WHAT THE EXERCISE ASKS:
Output the exact lines that start at the one containing "Open the Token In SUI dropdown" and continue to the last line of the entries below; do not output pictures.

SOURCE DATA:
▼

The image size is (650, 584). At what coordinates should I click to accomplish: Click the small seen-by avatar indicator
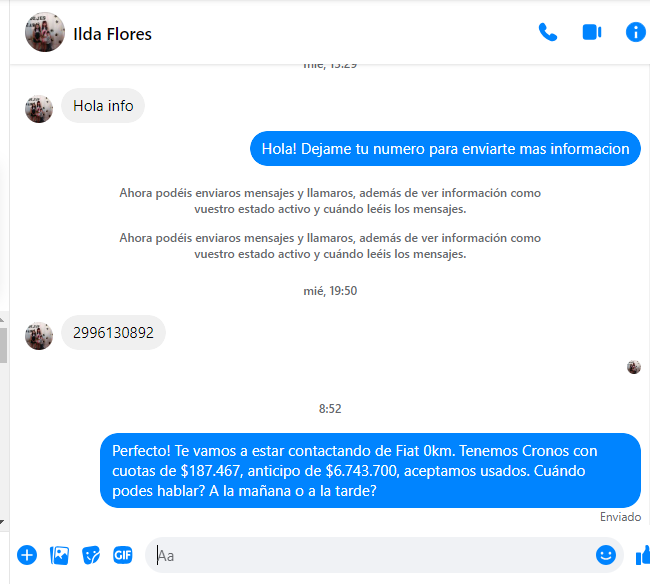point(634,367)
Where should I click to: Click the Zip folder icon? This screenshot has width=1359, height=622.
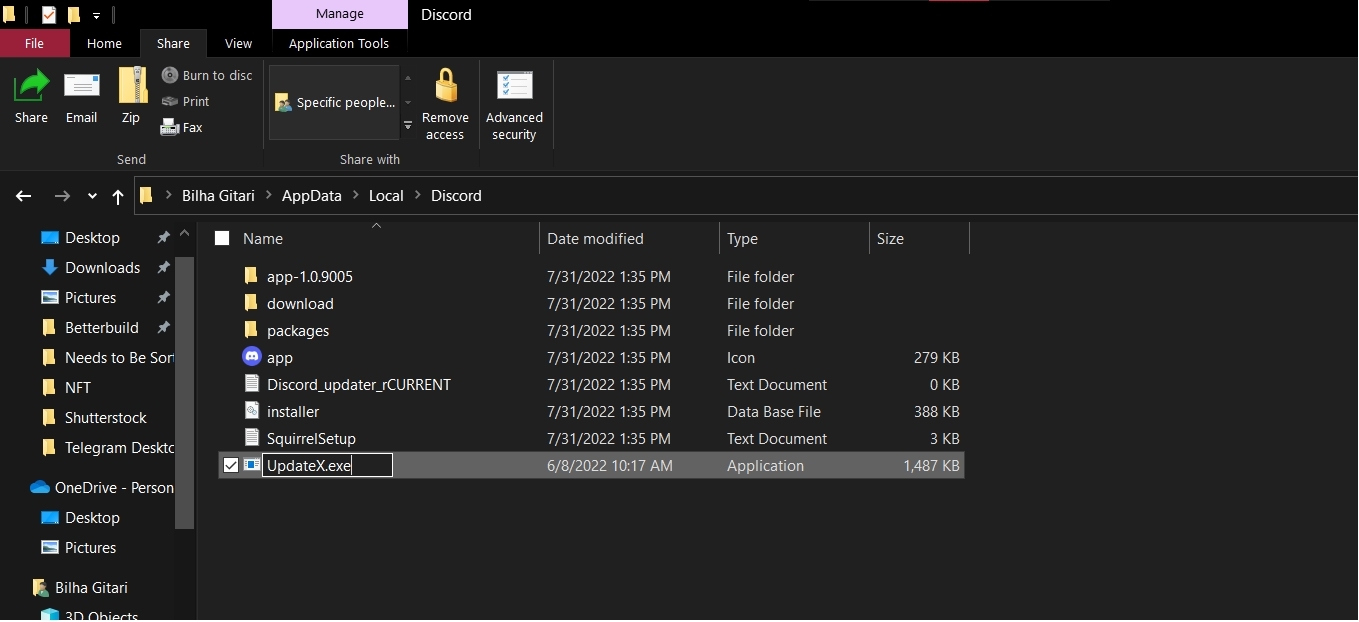point(131,88)
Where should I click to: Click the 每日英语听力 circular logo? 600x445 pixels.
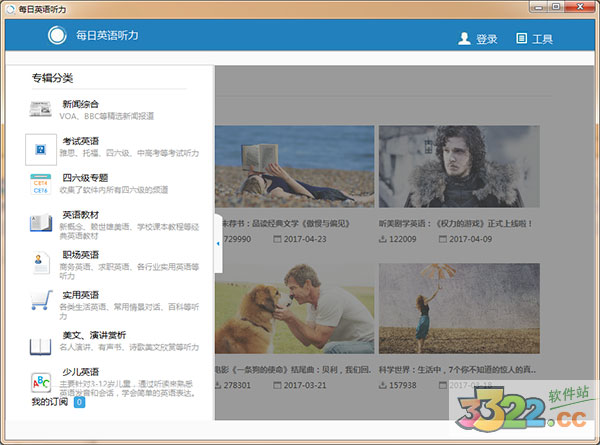tap(57, 37)
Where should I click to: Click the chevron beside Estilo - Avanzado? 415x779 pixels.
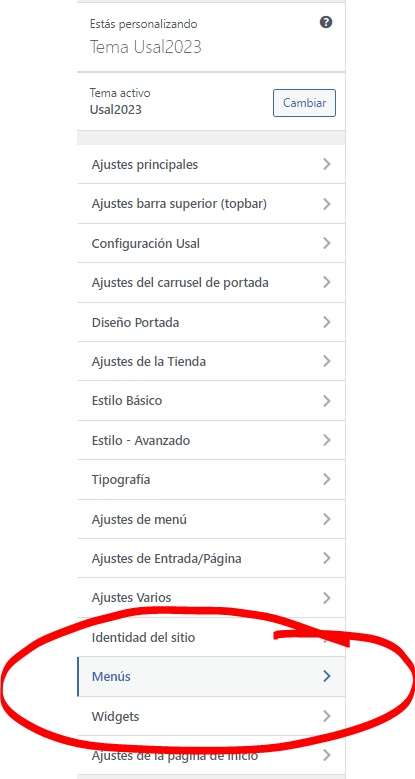[327, 440]
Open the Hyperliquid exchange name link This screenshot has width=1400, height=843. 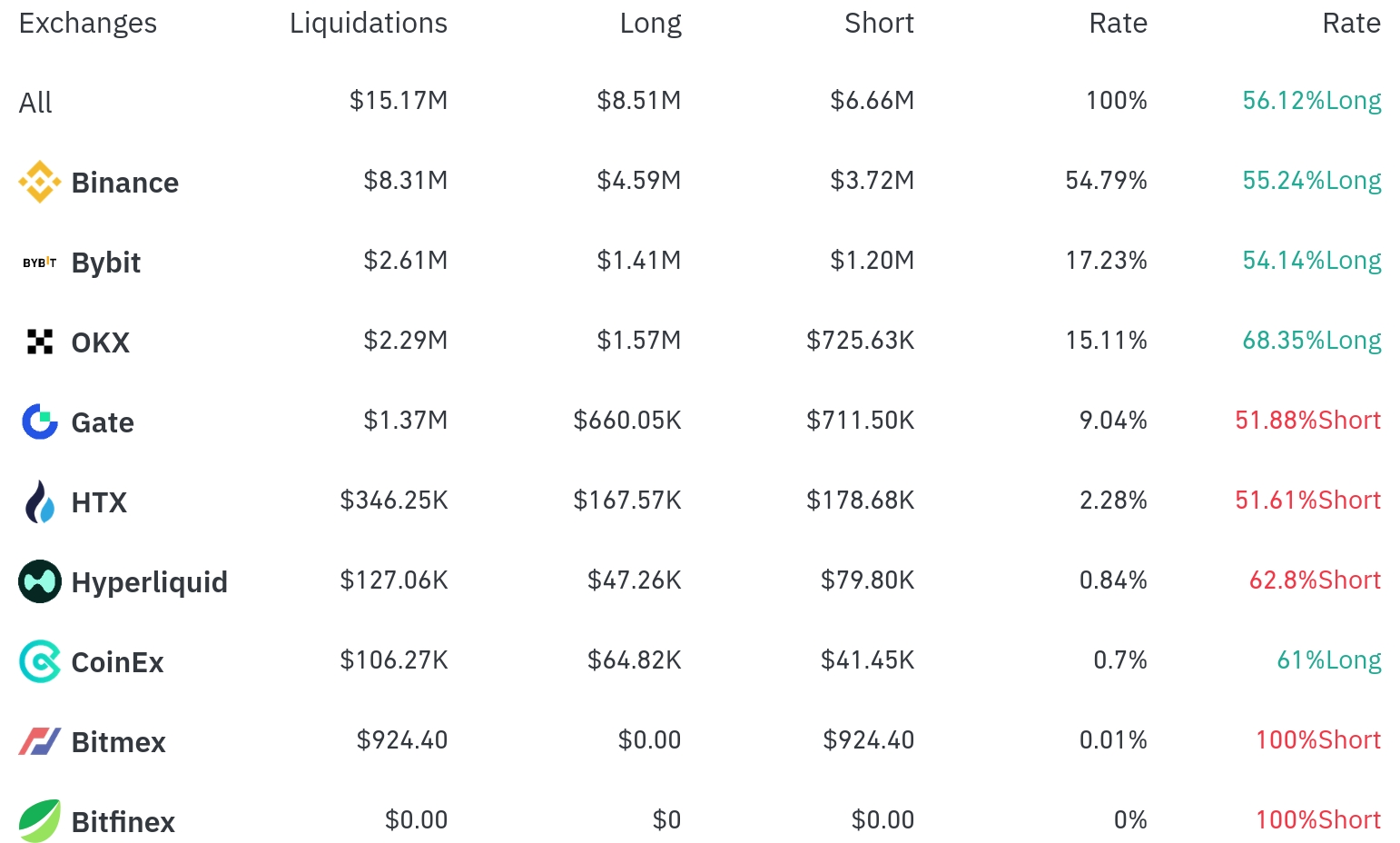point(149,582)

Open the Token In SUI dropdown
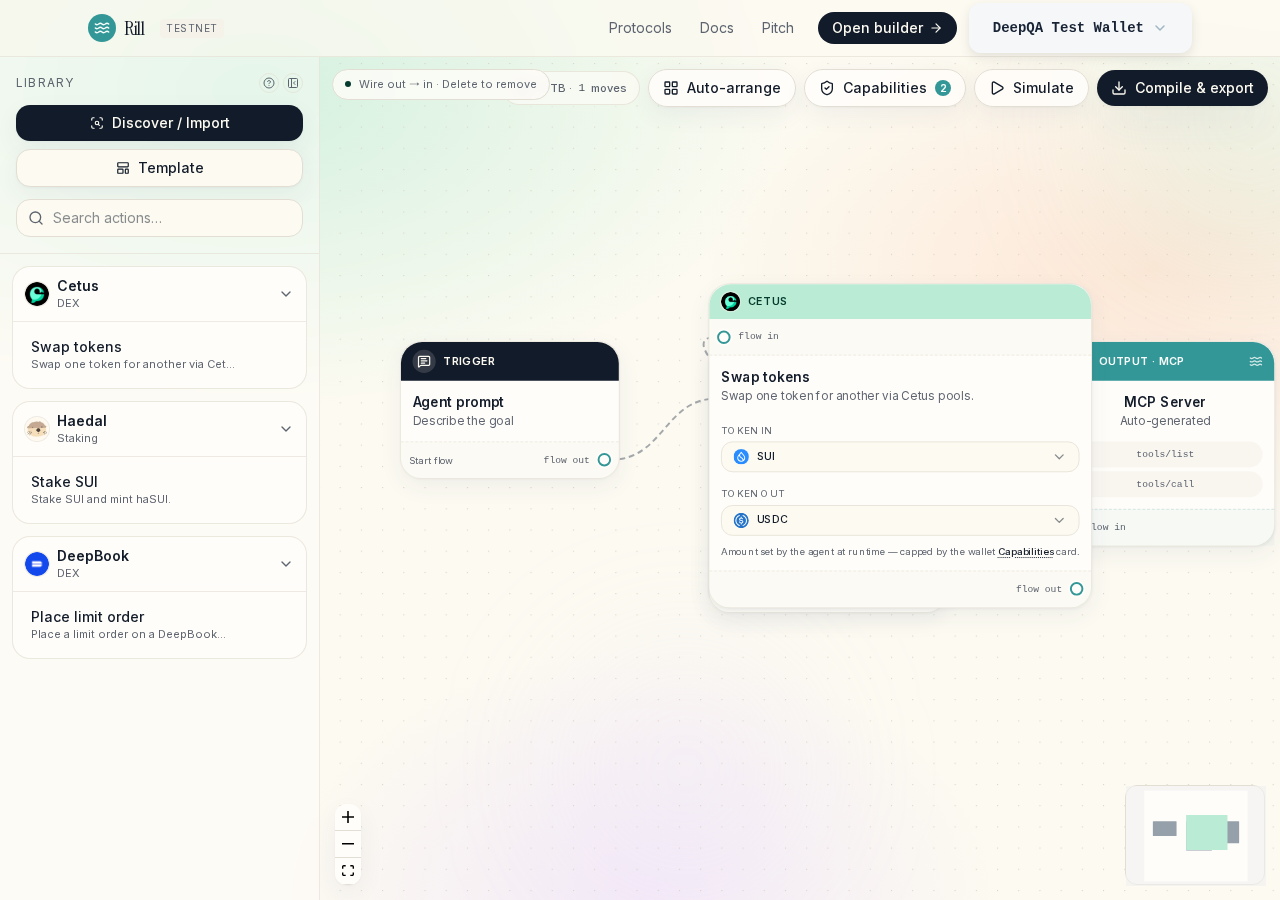pyautogui.click(x=900, y=457)
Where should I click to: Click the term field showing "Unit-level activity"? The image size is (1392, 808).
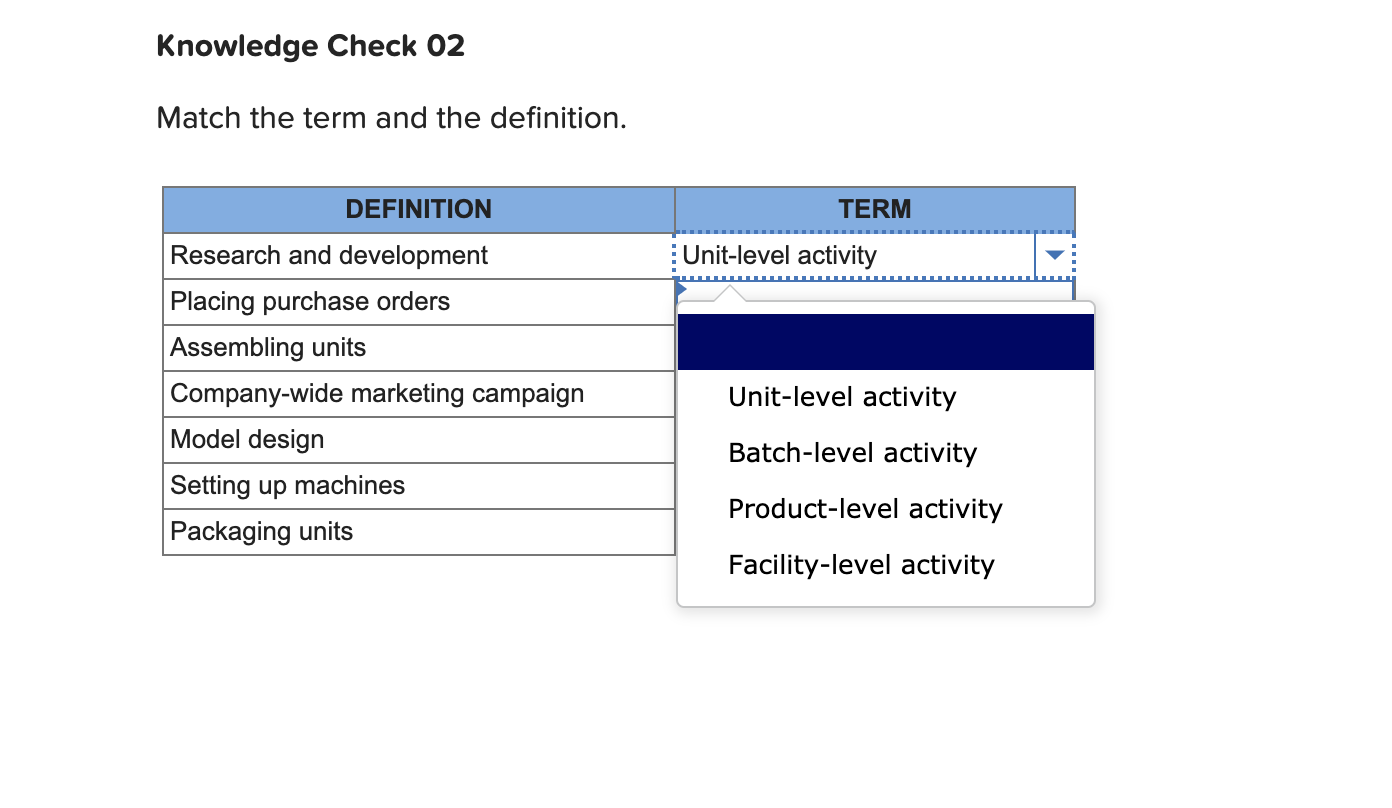coord(850,256)
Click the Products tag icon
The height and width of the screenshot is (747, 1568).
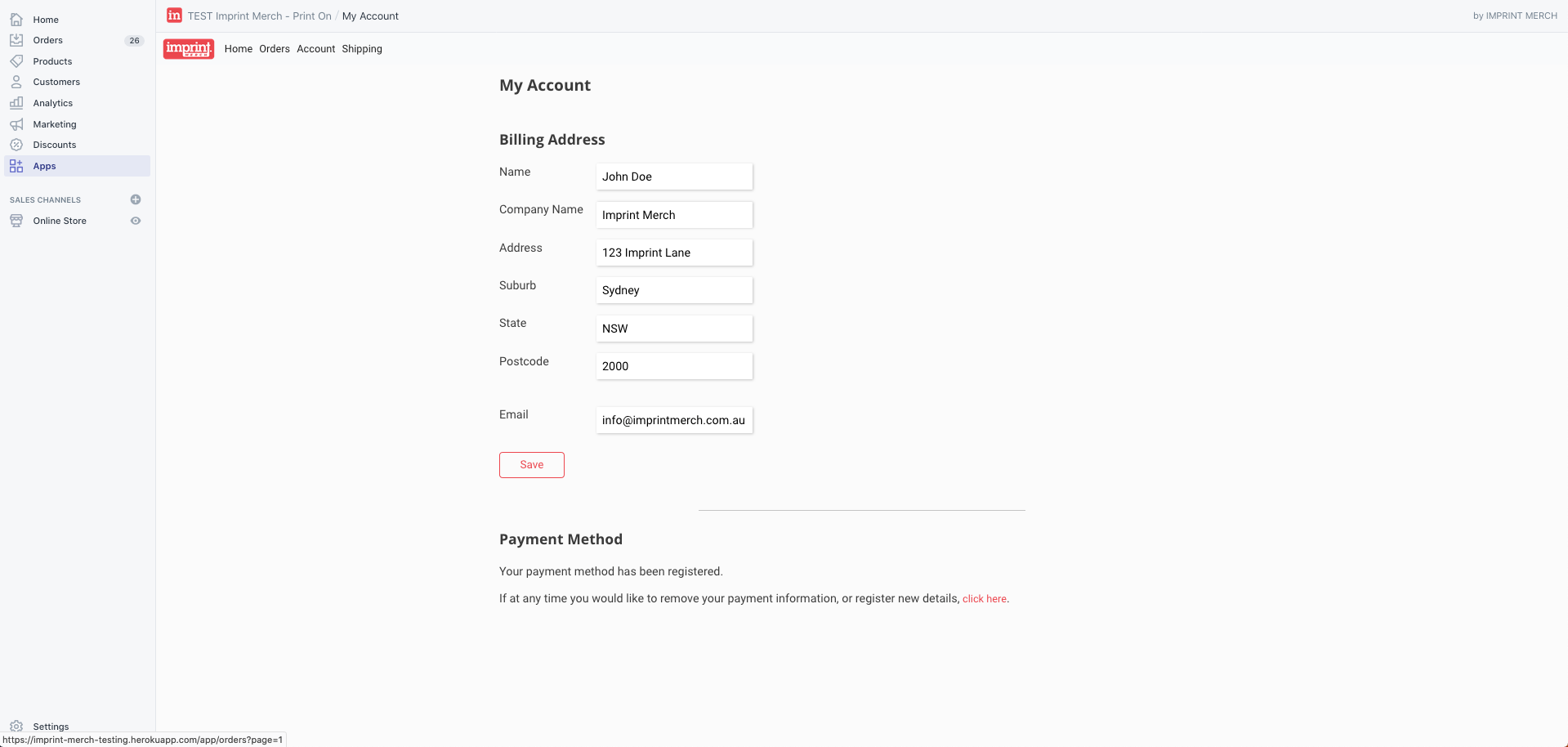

▲

ANSWER TO THE EXERCISE:
Open the Token In SUI dropdown
pyautogui.click(x=900, y=457)
Where should I click to: Click the term field showing "Unit-level activity"? The image size is (1392, 808).
coord(850,256)
Click the Products tag icon
The height and width of the screenshot is (747, 1568).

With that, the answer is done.